Victims duped into transferring money to secure viewings in hot property market
SINGAPORE – Eight people are being investigated for their suspected involvement in recent rental scams where they allegedly deceived victims to transfer so-called refundable deposits to secure property viewing appointments.
The fake property listings were posted on various websites and platforms, said the police on Saturday (May 21).
They added that three men and five women, aged between 20 and 47, are being investigated following an islandwide anti-scam enforcement operation on Wednesday and Thursday by their Anti-Scam Command.
Preliminary investigations revealed that the eight people purportedly received illicit proceeds from the rental scams in their bank accounts.
“They had come across job or loan advertisements, phishing links, or gambling websites, and had allegedly relinquished bank accounts or disclosed their personal details for various purposes, such as for easy money or obtaining loans,” said the police.
For allegedly relinquishing their bank accounts, they may be fined up to $5,000, jailed for up to two years, or both.

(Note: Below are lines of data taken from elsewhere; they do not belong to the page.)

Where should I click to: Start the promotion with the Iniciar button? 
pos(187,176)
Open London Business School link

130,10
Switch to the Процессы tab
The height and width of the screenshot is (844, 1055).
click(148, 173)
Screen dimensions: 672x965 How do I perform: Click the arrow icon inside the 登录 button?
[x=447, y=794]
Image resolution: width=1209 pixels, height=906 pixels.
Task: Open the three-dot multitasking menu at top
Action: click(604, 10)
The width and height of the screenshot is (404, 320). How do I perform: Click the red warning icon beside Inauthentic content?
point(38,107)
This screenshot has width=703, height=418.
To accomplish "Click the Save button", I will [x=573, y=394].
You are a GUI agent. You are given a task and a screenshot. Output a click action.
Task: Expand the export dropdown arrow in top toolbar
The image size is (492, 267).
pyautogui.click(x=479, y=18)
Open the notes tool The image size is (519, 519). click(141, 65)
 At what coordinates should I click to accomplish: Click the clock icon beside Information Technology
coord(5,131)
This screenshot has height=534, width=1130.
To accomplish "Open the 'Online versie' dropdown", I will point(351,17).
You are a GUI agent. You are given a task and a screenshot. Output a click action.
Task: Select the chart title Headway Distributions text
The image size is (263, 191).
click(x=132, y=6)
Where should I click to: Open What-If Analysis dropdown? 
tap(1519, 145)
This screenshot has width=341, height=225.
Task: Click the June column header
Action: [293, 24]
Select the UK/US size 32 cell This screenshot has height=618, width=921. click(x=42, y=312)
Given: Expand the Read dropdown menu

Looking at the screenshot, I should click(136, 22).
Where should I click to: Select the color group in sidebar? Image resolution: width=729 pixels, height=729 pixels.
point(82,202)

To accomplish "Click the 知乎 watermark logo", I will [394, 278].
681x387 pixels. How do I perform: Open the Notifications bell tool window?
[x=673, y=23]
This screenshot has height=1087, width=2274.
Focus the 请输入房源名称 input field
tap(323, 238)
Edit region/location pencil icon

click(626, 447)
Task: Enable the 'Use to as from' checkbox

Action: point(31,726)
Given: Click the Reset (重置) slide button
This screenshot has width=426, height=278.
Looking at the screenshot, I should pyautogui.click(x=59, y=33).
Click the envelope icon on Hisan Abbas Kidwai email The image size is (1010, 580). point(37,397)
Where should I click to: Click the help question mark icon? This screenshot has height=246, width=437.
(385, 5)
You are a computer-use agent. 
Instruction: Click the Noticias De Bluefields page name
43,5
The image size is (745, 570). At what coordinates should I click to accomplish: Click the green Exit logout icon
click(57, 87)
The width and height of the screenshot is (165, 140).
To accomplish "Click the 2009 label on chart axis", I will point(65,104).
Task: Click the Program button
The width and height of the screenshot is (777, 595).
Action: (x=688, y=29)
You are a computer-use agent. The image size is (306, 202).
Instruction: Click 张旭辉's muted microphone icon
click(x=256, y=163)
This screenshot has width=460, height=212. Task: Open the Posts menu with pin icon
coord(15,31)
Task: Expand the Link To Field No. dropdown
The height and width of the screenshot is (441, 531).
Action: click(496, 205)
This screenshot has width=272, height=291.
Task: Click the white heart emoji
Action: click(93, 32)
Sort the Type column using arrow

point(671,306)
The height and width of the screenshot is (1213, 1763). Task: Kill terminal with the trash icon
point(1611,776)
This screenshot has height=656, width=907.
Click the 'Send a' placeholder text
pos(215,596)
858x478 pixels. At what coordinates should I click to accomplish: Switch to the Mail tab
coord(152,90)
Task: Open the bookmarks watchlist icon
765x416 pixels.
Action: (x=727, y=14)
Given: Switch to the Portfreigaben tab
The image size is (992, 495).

Police said parties should verify the legitimacy of a property listing by ensuring that the contact numbers match the ones on the Council for Estate Agencies website, where details on agencies are listed.
The police added that no payments should be made to secure house viewings as property agents are not authorised to handle cash transactions.
Private home prices in Singapore surged 10.6 per cent last year, the highest annual growth recorded since 2010.
Meanwhile, prices for Housing Board resale flats edged up for the 22nd straight month in April.
A four-room unit at Pinnacle@Duxton resold for $1.228 million – the most paid for a four-room flat – while a five-room flat in Henderson Road changed hands for $1.4 million earlier this month.
The rental prices for HDB flats and private apartments had also hit new highs in April amid a dip in leasing volumes.
In their advisory, police said to avoid becoming involved in money-laundering activities, members of the public should always reject requests to allow their bank accounts to be used to receive and transfer money for others.
They are also reminded to be wary of unknown numbers with the “+65” prefix, especially on WhatsApp.